### Supplied text
--*--
- Born: Ian Robertson Hamilton 13 September 1925 Paisley, Scotland
- Died: 3 October 2022 (aged 97) North Connel, Scotland
- Education: University of Glasgow
- Occupation: Advocate

= Ian Hamilton (advocate) =

Scottish lawyer and nationalist (1925–2022)

Ian Robertson Hamilton KC (13 September 1925 – 3 October 2022) was a Scottish lawyer and nationalist, best known for his part in the return of the Stone of Destiny from Westminster Abbey to Arbroath Abbey in 1950.

== Early life ==
Hamilton was born in Paisley, Scotland, on 13 September 1925, the son of a tailor. He attended the John Neilson Institution in Paisley then Allan Glen's School in Glasgow, before going on to the University of Glasgow to study law, after having served in the Royal Air Force.

==National activism==
It was at University where Hamilton became politically active. A participant in debates at the Glasgow University Union, he was a member of the Glasgow University Scottish Nationalist Association and the Scottish Covenant Association. He was also the campaign manager for the successful bid to have John MacCormick elected Rector of the University.

===Stone of Destiny===

On Christmas Eve 1950, Hamilton, along with three other student Scottish nationalists including Kay Matheson, removed the Stone of Destiny from its place under the Coronation Chair in Westminster Abbey, London. Originally used for the coronation of Scottish monarchs, the Stone had been removed to England by Edward I in 1296 to bolster his claim to the throne of Scotland. After the Acts of Union 1707 between Scotland and England, it was used for the coronation of British monarchs. As such, Hamilton's action in returning the Stone to Scotland was applauded as a symbolic triumph for Scottish nationalism. The Stone was turned over to the Church of Scotland, which passed it to the authorities in April 1951. Hamilton and his accomplices were charged, but never prosecuted. The Stone was eventually returned to Scotland in 1996, with provision for subsequent use in the coronation of British monarchs.
--*--
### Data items
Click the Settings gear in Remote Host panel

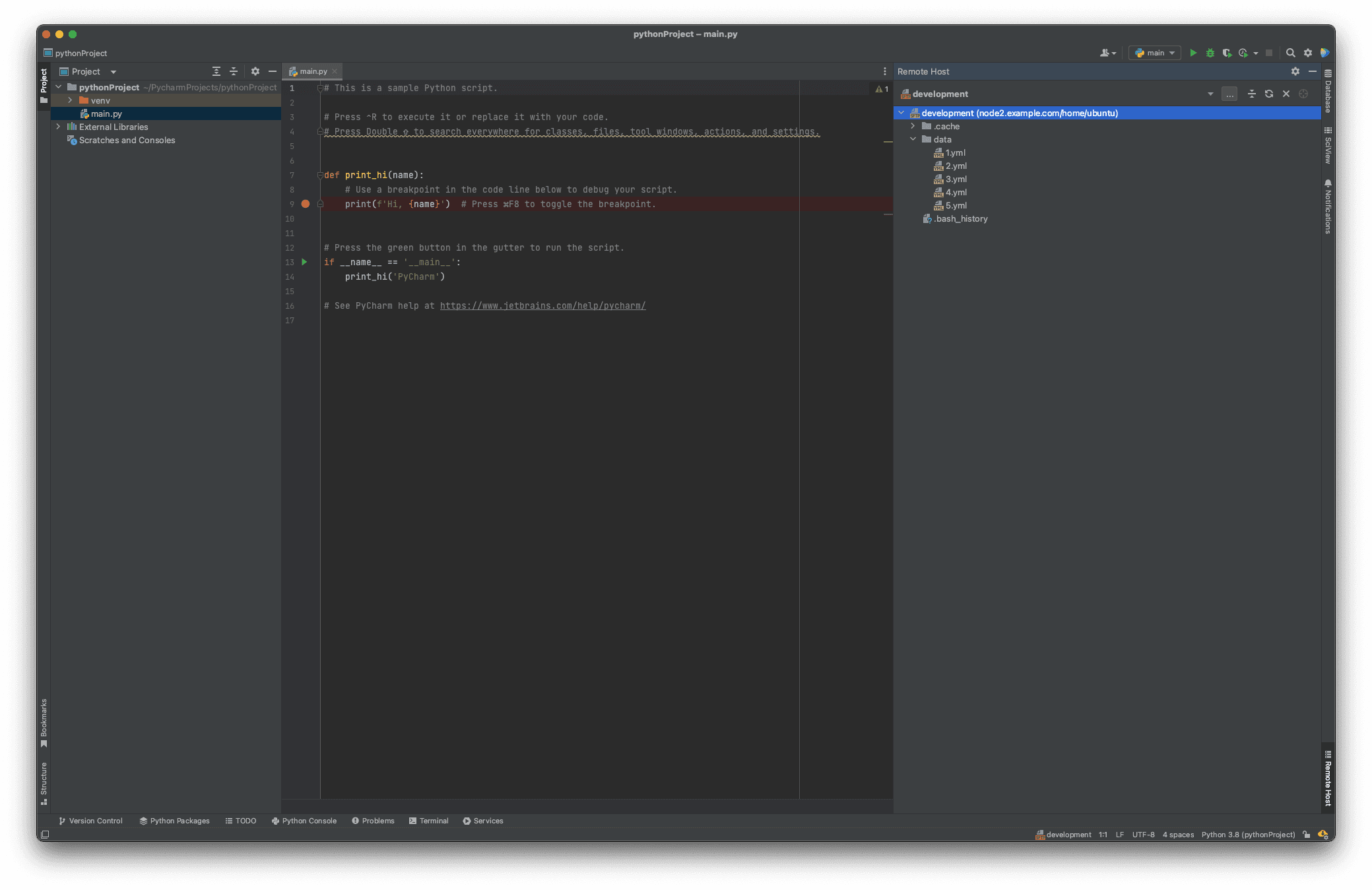point(1295,71)
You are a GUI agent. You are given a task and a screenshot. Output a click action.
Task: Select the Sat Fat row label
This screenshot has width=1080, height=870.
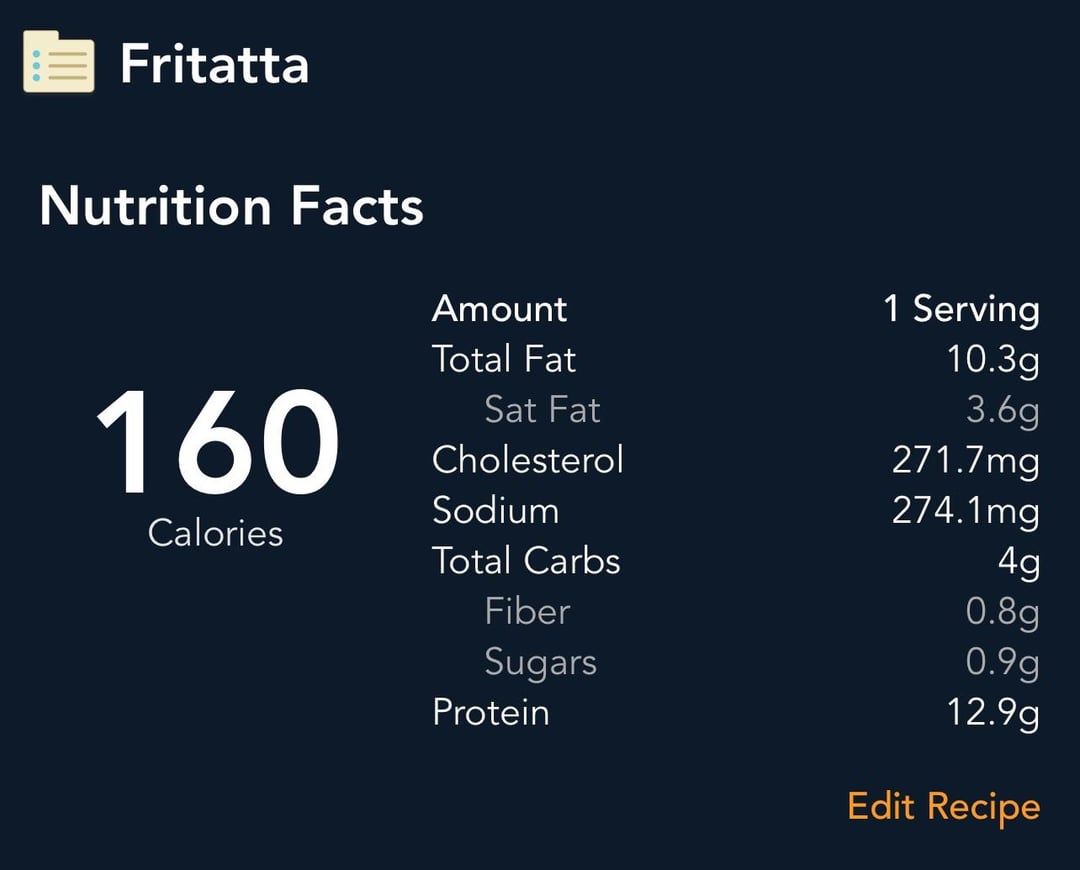click(542, 410)
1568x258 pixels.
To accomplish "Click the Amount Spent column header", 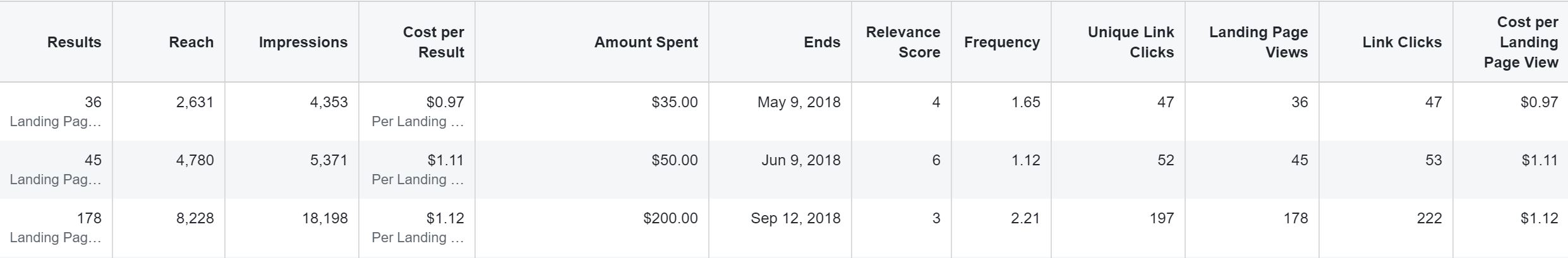I will tap(646, 42).
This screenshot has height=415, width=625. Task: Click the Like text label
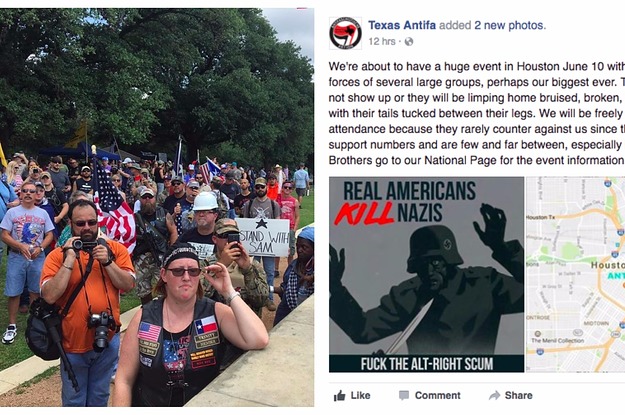pos(360,395)
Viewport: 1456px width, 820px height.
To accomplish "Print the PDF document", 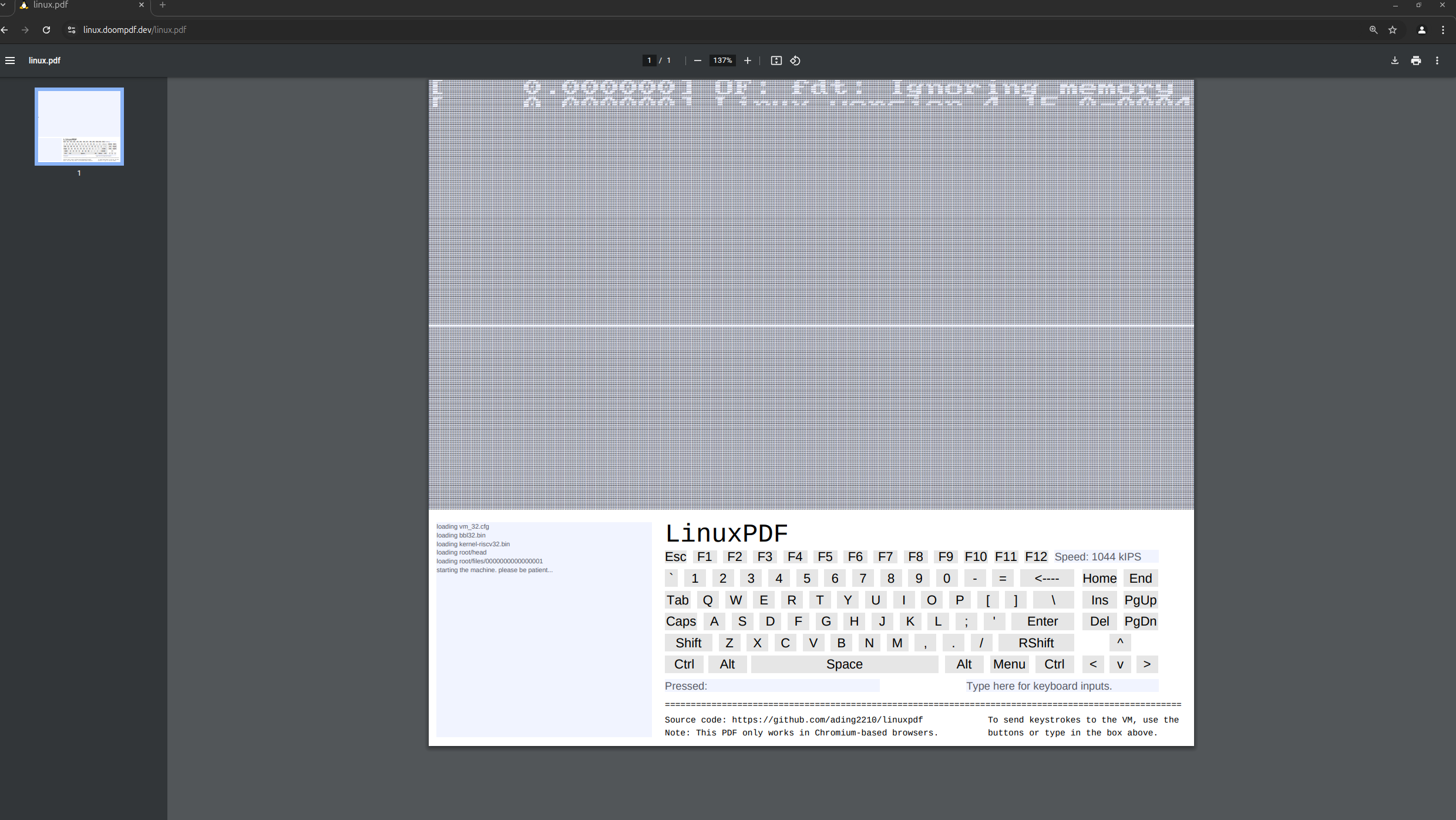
--*--
### Written request A
According to the Ian Hamilton biography, what was his father's trade?
### Written request B
Render this sentence from the Ian Hamilton biography in Spanish: "Hamilton and his accomplices were charged, but never prosecuted."
### Written request C
Carry on writing the Ian Hamilton biography from the point where it stops.
These data come from a separate source, unrelated to the Ian Hamilton biography.

### Task result A
A tailor.

### Task result B
Hamilton y sus cómplices fueron acusados, pero nunca procesados.

### Task result C
In 2008, Charles Martin Smith wrote and directed a feature film entitled Stone Of Destiny, based on these events, in which Hamilton was portrayed by Charlie Cox. Hamilton himself had a small part as an English businessman.

===MacCormick v. Lord Advocate===

When first admitted to the bar as a young advocate in 1953, Hamilton refused to swear allegiance to Queen Elizabeth II arguing that she could only be referred to as "Queen Elizabeth" (sans regnal number) in Scotland as the regnal numbers counted Queen Elizabeth I, who had not ruled over Scotland or any of the subsequent united kingdoms which it has entered into. MacCormick v Lord Advocate, which Hamilton brought with rector John MacCormick against the Crown, failed. The Inner House of the Scottish Court of Session held that the monarch's title is the sole prerogative of the sovereign, and the Crown had accepted a system whereby regnal numbers were taken from the larger of both former kingdoms in the United Kingdom, that is England and not Scotland. (It was later suggested by Winston Churchill after the accession of Elizabeth II that, in the future, the higher of the two numerals from the English and Scottish sequences could be used. This system has yet to be put to the test.)

==Career==
After graduating from university, Hamilton was admitted to the bar and became a practising lawyer.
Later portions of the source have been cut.